The reply should hold only the lines below from the one with "Open the See" to the end, each copied exactly.

*** Opening of MATERIAL TO PROCESS ***

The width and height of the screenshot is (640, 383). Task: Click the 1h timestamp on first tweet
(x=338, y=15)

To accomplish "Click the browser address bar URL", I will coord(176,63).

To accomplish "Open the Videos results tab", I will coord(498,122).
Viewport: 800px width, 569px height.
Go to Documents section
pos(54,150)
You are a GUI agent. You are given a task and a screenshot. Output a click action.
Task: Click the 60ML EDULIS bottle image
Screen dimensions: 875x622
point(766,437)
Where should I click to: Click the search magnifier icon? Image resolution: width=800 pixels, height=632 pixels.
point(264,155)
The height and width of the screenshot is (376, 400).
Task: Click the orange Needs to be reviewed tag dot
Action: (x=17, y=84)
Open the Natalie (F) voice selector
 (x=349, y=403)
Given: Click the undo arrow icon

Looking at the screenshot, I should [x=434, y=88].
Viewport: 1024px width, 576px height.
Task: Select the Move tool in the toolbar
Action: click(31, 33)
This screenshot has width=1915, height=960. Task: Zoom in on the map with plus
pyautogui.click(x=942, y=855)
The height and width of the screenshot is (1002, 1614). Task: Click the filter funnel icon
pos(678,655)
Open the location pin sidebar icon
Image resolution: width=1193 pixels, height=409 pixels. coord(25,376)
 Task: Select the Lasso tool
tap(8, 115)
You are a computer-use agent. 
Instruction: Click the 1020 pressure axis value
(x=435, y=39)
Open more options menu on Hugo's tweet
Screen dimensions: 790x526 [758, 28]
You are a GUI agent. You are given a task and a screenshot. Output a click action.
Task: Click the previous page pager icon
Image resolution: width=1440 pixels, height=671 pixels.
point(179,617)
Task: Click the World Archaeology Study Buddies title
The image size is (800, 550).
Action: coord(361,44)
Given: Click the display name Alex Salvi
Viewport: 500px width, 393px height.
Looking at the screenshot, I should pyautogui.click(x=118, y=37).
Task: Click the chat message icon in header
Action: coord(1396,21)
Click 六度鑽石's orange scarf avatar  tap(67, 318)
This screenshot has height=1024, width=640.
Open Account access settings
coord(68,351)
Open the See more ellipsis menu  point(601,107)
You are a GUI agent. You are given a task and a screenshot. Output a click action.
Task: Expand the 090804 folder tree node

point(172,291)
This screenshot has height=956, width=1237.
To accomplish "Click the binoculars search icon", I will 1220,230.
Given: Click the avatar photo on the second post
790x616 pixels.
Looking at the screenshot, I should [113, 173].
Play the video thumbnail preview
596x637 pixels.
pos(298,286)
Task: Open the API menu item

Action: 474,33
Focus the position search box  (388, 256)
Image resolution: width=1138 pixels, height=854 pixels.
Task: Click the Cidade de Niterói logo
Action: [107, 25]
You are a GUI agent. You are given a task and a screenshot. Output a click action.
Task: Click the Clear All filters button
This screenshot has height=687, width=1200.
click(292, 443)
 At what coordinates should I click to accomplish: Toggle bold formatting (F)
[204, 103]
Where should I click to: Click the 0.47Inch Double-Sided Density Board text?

*** Close of MATERIAL TO PROCESS ***

EXERCISE RESULT:
Open the See more ellipsis menu  point(601,107)
You are a GUI agent. You are given a task and a screenshot. Output a click action.
Task: Expand the 090804 folder tree node

point(172,291)
This screenshot has height=956, width=1237.
To accomplish "Click the binoculars search icon", I will 1220,230.
Given: Click the avatar photo on the second post
790x616 pixels.
Looking at the screenshot, I should [113, 173].
Play the video thumbnail preview
596x637 pixels.
pos(298,286)
Task: Open the API menu item

Action: 474,33
Focus the position search box  (388, 256)
Image resolution: width=1138 pixels, height=854 pixels.
Task: Click the Cidade de Niterói logo
Action: [107, 25]
You are a GUI agent. You are given a task and a screenshot. Output a click action.
Task: Click the Clear All filters button
This screenshot has height=687, width=1200.
click(292, 443)
 At what coordinates should I click to accomplish: Toggle bold formatting (F)
[204, 103]
Where should I click to: Click the 0.47Inch Double-Sided Density Board text?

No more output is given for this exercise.